Thursday, October 28, 2010

Bridges. New ones and Burnt ones.


I can't believe how long it's been since my last blog update. So much has happened in just eight months, and even more as I look over the last year and a half. I have learned so much about myself and my God. I look back and think, "Wow, this not where I expected to be. And these aren't the people I expected to be with."
But I am happy here. God's shown me how to be content with where He has placed me, instead of discontent in his plan.

Probably the biggest reason that I haven't posted is so many interpersonal, Ashley and God, big things have happened. I didn't want to use my blog as a place to vent. But now I do want to share where I have been.

About a year and a half ago God taught me a huge lesson about relationships. My closest relationship outside of my family had crumbed into tiny pieces and blew away in a matter of a month. For about three months I kind of became a hermit. But it gave me a real chance to hang on to My God for dear life. Now I realized that my priorities were wrong. And that it was probably a good thing to have a break in the relationship. But as I went through it I really struggled. But He has taught me a hard lesson. Everyone is dealing with something. And I shouldn't take anyone for granted. Accept people for who they are, where they are. Through it all God has provided so many new and different relationships for me.

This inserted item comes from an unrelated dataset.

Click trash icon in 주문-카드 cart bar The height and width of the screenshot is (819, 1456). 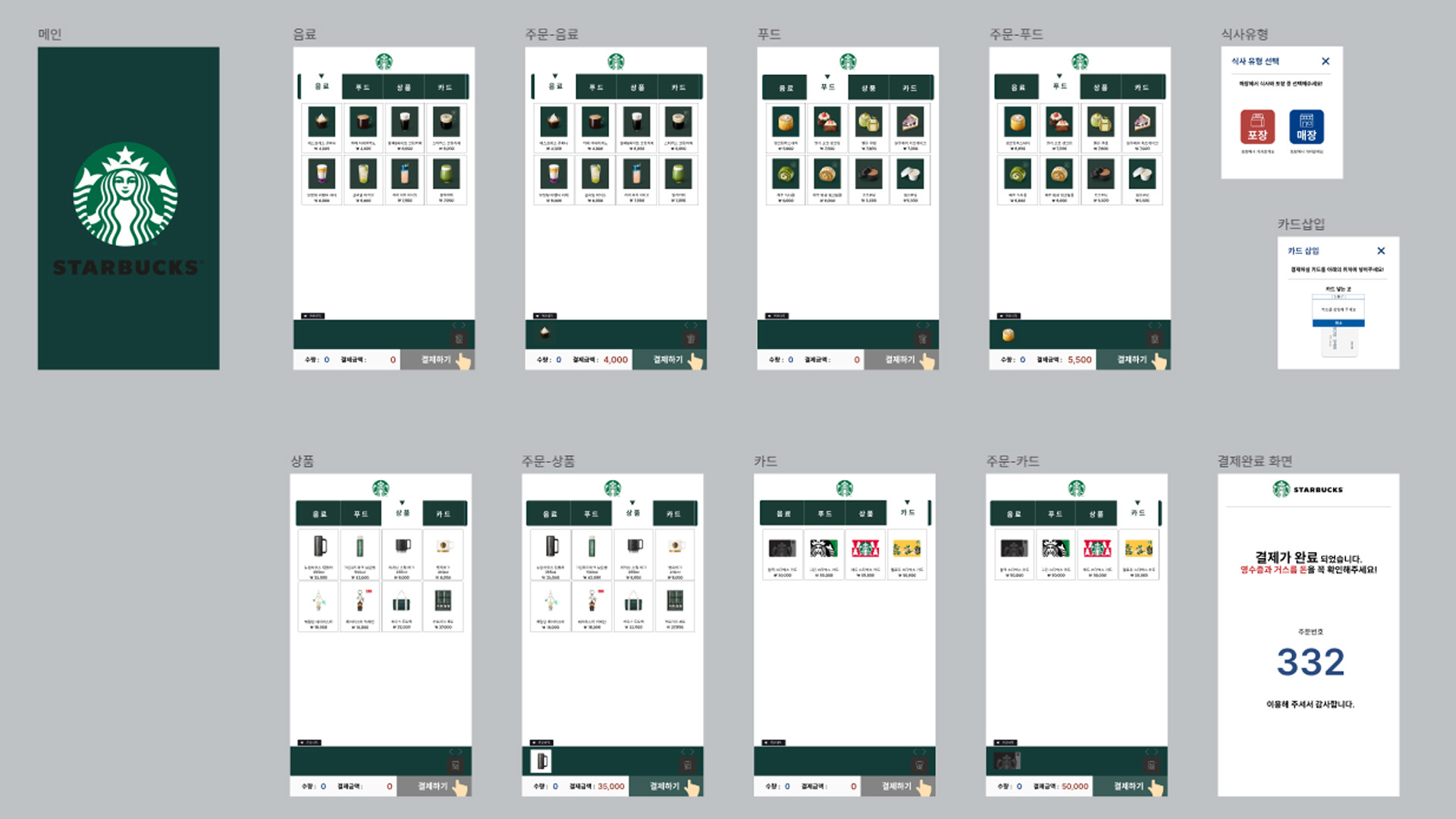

My brother is seven months out of surgery and doing great! The surgeon and his PA did a great job of sitting down with my family and explaining what was about to happen... Again. This wasn't our first rodeo. It was kind of my first though. Jake was a baby and I was ten when he had his first surgery. And I spent most of the time at friends houses. This time I was at the hospital all day, everyday he was inpatient. I spent my time watching the tubes and wires and stabilizing his scar every time he had to cough. He was inpatient for only four days! But then there was a 16 week recovery time. Thankfully his time at the hospiatl is actually helping me with nursing school! Because not only are we at the same hospital for clinicals BUT we are about to study pre and post-op procedures. :)
It was surprising to me at times who was there for our family and who wasn't. My friend who had been so instrumental in helping me through the first surgery was no longer in my life. And there were times when going through it again, that I wished she was. But God saw me through it. And one of my childhood best friends was at the hospital at 7am surgery day with a Mocha frappuccino from Starbucks in hand. All I could do was smile. I'm not sure she knows how much that meant to me. Jake's Pulmonary veins are now larger and he has a new adult sized valve. So hopefully he won't have to have anymore surgeries for many more years.

Probably the biggest change is that my family left our church of 17 years. That was a huge move for me. I was forced to get outside of my comfort zone. It has stretched me for the better. God had been moving me and my family to leave for sometime. And a couple months ago God flashed a big neon sign in our faces that said, "It's TIME!!". However this also means that I no longer have a mission board lined up to take me after I have my RN license. And all of my references are probably shot. :) But that's okay. As much as I have always wanted to go on the foreign mission field I really feel like God has been stirring my heart to domestic ministry with some short term foreign mission trips in the mix. But what do I know?!?! I didn't think I would be here. Who knows where I will be in five years. And God is God and I'm not. So there could still be some unburnt bridges out there. I'm really happy at my new church though. It's the first time in a long time that I actually look forward to going to church.

So that is an update on me. I'm a nursing student, trying to keep my head above water in the ocean of homework. Blessed with a new church. A new outlook on life. A brother with a new valve. And friends that I love, no matter how many nuts this Squirrel collects.

.... I'm impressed. I didn't mention coffee once. Whoops. Guess I did now. :)

1 comment:

Anonymous said...

This is definitely my new favorite blog!! You da bomb, Ashley. You da bomb.